Premenstrual Syndrome (PMS) is a symptom that occurs during a woman’s period. Many women feel tired, irritable or impatient. They cannot tolerate any kind of stress. But once menstruation starts, these discomforts slowly go away. However, most women have an increased ability to cope with this situation. Rest, good nutrition helps women control PMS.

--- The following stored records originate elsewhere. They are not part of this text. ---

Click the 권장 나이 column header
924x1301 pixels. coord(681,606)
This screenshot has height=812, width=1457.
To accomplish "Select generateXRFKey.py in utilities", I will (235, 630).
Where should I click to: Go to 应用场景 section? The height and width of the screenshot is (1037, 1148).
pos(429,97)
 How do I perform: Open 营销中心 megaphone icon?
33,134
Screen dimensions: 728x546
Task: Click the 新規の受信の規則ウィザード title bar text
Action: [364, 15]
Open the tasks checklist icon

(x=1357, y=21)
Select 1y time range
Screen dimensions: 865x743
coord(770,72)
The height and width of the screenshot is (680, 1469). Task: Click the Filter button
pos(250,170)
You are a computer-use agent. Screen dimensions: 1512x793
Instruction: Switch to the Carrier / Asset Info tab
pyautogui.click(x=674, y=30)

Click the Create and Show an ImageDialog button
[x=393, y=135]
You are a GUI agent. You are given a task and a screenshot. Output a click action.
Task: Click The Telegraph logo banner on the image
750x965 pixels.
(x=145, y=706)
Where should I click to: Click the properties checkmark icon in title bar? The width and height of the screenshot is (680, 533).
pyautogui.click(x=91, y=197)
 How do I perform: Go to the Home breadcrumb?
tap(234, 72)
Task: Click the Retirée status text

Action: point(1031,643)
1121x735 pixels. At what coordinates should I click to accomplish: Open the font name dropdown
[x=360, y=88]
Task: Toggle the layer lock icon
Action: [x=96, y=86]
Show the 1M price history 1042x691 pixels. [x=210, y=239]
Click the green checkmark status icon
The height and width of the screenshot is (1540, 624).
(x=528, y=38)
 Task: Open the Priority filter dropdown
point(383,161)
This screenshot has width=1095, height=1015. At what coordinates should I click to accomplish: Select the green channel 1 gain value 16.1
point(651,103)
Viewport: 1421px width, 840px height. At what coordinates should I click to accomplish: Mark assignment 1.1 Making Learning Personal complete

Premenstrual dysphoric disorder (PMDD) is seen in very few women. A woman with PMDD has the following depressive symptoms before the onset of menstruation:

  • Feeling too uncomfortable
  • Becoming very depressed or anxious, does not feel like talking
  • Not being able to control one’s feelings or getting confused as a result
  • Pain in the body
  • Some women have suicidal thoughts


A very small number of women are infected with PMDD. If a woman thinks that she will deal with a pre-menstrual catastrophe, she can do as she pleases, such as going out to work, attending meetings, and engaging in certain tasks. A gynecologist can be consulted about your physical condition. He may recommend keeping an eye on a woman’s mood for a few months and also keeping track of her mood every day during the menstrual cycle. As a result, menstruation can be linked to changes in women’s moods and help to solve the problem.